Your not much older than I am and in the 4+ decades I have been sexually active, I can assure you I very much did "give a shit" about my sex life and the demand has always come from me, it has fuck all to do with pressure from the media or a partner. I like sex and for me it's a vital part of any relationship, so you are talking crap when you say decades ago no one cared 🙄

I don't want to be in a relationship where my partner doesn't want to have sex with me. After my children were born I didn't want to "relax and get on with motherhood" without an active sex life because being a mother and having great sex aren't not mutually exclusive.

If the OP's partner is an idle asshole she's not going to want to have sex but she needs to tell him why and what he needs to do to try and improve their sex life or she needs to be honest and tell him she doesn't want to have sex with him so he can choose if he wants to stay or not.

Alcemeg · 30/04/2022 19:50

IheartJKRowling · 30/04/2022 19:16

ALCEMEG

Your not much older than I am and in the 4+ decades I have been sexually active, I can assure you I very much did "give a shit" about my sex life and the demand has always come from me, it has fuck all to do with pressure from the media or a partner. I like sex and for me it's a vital part of any relationship, so you are talking crap when you say decades ago no one cared 🙄

I don't want to be in a relationship where my partner doesn't want to have sex with me. After my children were born I didn't want to "relax and get on with motherhood" without an active sex life because being a mother and having great sex aren't not mutually exclusive.

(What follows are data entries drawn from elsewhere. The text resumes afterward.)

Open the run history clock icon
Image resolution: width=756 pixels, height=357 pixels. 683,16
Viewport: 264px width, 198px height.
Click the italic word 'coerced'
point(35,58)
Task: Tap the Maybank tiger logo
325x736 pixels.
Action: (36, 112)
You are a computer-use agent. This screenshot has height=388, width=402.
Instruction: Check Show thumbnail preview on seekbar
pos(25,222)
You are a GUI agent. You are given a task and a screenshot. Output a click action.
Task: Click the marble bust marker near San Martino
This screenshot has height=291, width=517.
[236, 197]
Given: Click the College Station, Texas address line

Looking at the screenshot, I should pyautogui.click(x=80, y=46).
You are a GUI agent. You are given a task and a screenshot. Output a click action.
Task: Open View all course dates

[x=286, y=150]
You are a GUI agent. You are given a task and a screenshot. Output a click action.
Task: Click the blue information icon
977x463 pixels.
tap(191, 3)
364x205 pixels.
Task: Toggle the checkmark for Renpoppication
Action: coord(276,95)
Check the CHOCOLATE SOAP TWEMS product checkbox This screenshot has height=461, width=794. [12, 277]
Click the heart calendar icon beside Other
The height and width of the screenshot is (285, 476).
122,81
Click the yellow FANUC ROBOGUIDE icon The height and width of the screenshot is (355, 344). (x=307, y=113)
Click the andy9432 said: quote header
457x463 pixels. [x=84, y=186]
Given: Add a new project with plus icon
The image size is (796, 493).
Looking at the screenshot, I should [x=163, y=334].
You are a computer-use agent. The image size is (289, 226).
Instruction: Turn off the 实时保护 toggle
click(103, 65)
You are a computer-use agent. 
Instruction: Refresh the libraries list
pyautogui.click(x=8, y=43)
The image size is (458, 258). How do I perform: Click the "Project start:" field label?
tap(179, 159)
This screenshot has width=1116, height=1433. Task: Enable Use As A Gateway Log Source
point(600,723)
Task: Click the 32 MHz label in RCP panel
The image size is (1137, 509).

If the OP's partner is an idle asshole she's not going to want to have sex but she needs to tell him why and what he needs to do to try and improve their sex life or she needs to be honest and tell him she doesn't want to have sex with him so he can choose if he wants to stay or not.

Well, good for you. But why worry about improving your sex life if you really don't feel like it??? I mean WTF?! isn't this just another version of the 1950s "Make sure you wear lipstick and have his dinner ready when he gets home"?! Fine if the wife is horny as fuck, but what about when she isn't?

dumdumduuuummmmm · 30/04/2022 22:36

@Alcemeg and if your partner still has a libido? Would you accept they find it elsewhere or do you expect them to just suck it up? Forced celibacy. Route to a miserable union. I'm maybe a decade younger than you so not a young person by any means and I still have a happily active sex life with my husband.

BigButtons · 02/05/2022 18:45

@Alcemeg I am in my mid 50s and have always enjoyed sex. I have never felt the need to dress up and be a sex kitten though.
I think the OP is questioning WHY she doesn’t want to have sex when presumably she once did.
that is a valid and healthy question. I would be questioning why I no longer felt like having sex with my husband.
perhaps she is over worked, an unappreciated drudge, she is tired, he is a selfish man baby who doesn’t make her feel good. Perhaps he is crap in bed and a selfish lover.

Alcemeg · 02/05/2022 19:31

@BigButtons Yes, I understand that, but I suppose I'm just wondering out loud why you'd be worried about losing your sex drive when you have so many obvious reasons for losing it, like tiredness and too much on plate.

I realize I'm starting to sound like Mary Whitehouse! I get it, that a sex life is worth having, etc. I just worry sometimes that the world is going mad when it comes to sex, thanks to marketing and the media. We place so much weight on it nowadays, and it's all wrapped up with our self-esteem in potentially damaging ways.

It's as though we're supposed to have our foot pressed hard on that accelerator pedal ALL THE TIME instead of accepting that there are times, or even whole seasons, when we will feel up for it but at other times other things will take precedence.